*DATA TO PROCESS*
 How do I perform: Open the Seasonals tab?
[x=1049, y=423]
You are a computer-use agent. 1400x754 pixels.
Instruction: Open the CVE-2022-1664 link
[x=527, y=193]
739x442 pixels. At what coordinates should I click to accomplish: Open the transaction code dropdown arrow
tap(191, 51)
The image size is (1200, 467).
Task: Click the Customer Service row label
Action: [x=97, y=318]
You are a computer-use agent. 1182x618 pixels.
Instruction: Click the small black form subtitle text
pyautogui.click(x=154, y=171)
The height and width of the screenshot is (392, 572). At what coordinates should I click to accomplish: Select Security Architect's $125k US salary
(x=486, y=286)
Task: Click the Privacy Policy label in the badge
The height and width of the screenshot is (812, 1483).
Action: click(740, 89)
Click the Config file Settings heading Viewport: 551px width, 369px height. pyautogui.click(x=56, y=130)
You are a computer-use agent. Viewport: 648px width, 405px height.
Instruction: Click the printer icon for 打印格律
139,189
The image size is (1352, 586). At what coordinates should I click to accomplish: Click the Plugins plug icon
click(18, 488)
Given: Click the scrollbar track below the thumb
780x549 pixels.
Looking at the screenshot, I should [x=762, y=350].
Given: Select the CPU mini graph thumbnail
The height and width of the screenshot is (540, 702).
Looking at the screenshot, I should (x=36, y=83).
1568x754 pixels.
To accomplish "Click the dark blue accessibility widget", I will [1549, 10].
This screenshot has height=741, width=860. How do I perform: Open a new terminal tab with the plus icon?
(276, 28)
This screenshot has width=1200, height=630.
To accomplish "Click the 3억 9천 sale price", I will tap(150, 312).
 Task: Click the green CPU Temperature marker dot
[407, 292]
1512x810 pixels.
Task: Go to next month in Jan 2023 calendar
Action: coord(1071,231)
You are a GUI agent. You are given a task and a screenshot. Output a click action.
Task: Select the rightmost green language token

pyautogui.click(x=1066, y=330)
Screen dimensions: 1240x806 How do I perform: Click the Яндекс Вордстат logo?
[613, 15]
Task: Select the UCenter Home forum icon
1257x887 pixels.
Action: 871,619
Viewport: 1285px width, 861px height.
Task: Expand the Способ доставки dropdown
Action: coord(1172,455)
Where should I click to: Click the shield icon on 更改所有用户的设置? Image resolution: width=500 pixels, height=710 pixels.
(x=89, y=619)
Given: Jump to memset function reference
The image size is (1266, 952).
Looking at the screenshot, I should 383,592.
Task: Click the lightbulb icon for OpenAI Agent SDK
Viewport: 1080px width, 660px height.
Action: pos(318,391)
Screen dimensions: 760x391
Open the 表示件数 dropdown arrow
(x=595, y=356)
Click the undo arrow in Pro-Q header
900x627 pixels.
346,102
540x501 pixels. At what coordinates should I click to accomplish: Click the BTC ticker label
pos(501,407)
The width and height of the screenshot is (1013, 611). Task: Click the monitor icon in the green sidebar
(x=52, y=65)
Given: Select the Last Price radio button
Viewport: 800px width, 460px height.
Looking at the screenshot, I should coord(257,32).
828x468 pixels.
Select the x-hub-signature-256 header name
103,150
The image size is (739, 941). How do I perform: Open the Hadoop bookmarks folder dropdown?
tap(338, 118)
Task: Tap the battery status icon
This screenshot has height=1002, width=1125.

*ABOUT THIS EXERCISE*
Word for word, return all of the records.

*REPLY*
 How do I perform: Open the Seasonals tab?
[x=1049, y=423]
You are a computer-use agent. 1400x754 pixels.
Instruction: Open the CVE-2022-1664 link
[x=527, y=193]
739x442 pixels. At what coordinates should I click to accomplish: Open the transaction code dropdown arrow
tap(191, 51)
The image size is (1200, 467).
Task: Click the Customer Service row label
Action: [x=97, y=318]
You are a computer-use agent. 1182x618 pixels.
Instruction: Click the small black form subtitle text
pyautogui.click(x=154, y=171)
The height and width of the screenshot is (392, 572). At what coordinates should I click to accomplish: Select Security Architect's $125k US salary
(x=486, y=286)
Task: Click the Privacy Policy label in the badge
The height and width of the screenshot is (812, 1483).
Action: click(740, 89)
Click the Config file Settings heading Viewport: 551px width, 369px height. pyautogui.click(x=56, y=130)
You are a computer-use agent. Viewport: 648px width, 405px height.
Instruction: Click the printer icon for 打印格律
139,189
The image size is (1352, 586). At what coordinates should I click to accomplish: Click the Plugins plug icon
click(18, 488)
Given: Click the scrollbar track below the thumb
780x549 pixels.
Looking at the screenshot, I should [x=762, y=350].
Given: Select the CPU mini graph thumbnail
The height and width of the screenshot is (540, 702).
Looking at the screenshot, I should (x=36, y=83).
1568x754 pixels.
To accomplish "Click the dark blue accessibility widget", I will [1549, 10].
This screenshot has height=741, width=860. How do I perform: Open a new terminal tab with the plus icon?
(276, 28)
This screenshot has width=1200, height=630.
To accomplish "Click the 3억 9천 sale price", I will tap(150, 312).
 Task: Click the green CPU Temperature marker dot
[407, 292]
1512x810 pixels.
Task: Go to next month in Jan 2023 calendar
Action: coord(1071,231)
You are a GUI agent. You are given a task and a screenshot. Output a click action.
Task: Select the rightmost green language token

pyautogui.click(x=1066, y=330)
Screen dimensions: 1240x806 How do I perform: Click the Яндекс Вордстат logo?
[613, 15]
Task: Select the UCenter Home forum icon
1257x887 pixels.
Action: 871,619
Viewport: 1285px width, 861px height.
Task: Expand the Способ доставки dropdown
Action: coord(1172,455)
Where should I click to: Click the shield icon on 更改所有用户的设置? Image resolution: width=500 pixels, height=710 pixels.
(x=89, y=619)
Given: Jump to memset function reference
The image size is (1266, 952).
Looking at the screenshot, I should 383,592.
Task: Click the lightbulb icon for OpenAI Agent SDK
Viewport: 1080px width, 660px height.
Action: pos(318,391)
Screen dimensions: 760x391
Open the 表示件数 dropdown arrow
(x=595, y=356)
Click the undo arrow in Pro-Q header
900x627 pixels.
346,102
540x501 pixels. At what coordinates should I click to accomplish: Click the BTC ticker label
pos(501,407)
The width and height of the screenshot is (1013, 611). Task: Click the monitor icon in the green sidebar
(x=52, y=65)
Given: Select the Last Price radio button
Viewport: 800px width, 460px height.
Looking at the screenshot, I should coord(257,32).
828x468 pixels.
Select the x-hub-signature-256 header name
103,150
The image size is (739, 941). How do I perform: Open the Hadoop bookmarks folder dropdown?
tap(338, 118)
Task: Tap the battery status icon
This screenshot has height=1002, width=1125.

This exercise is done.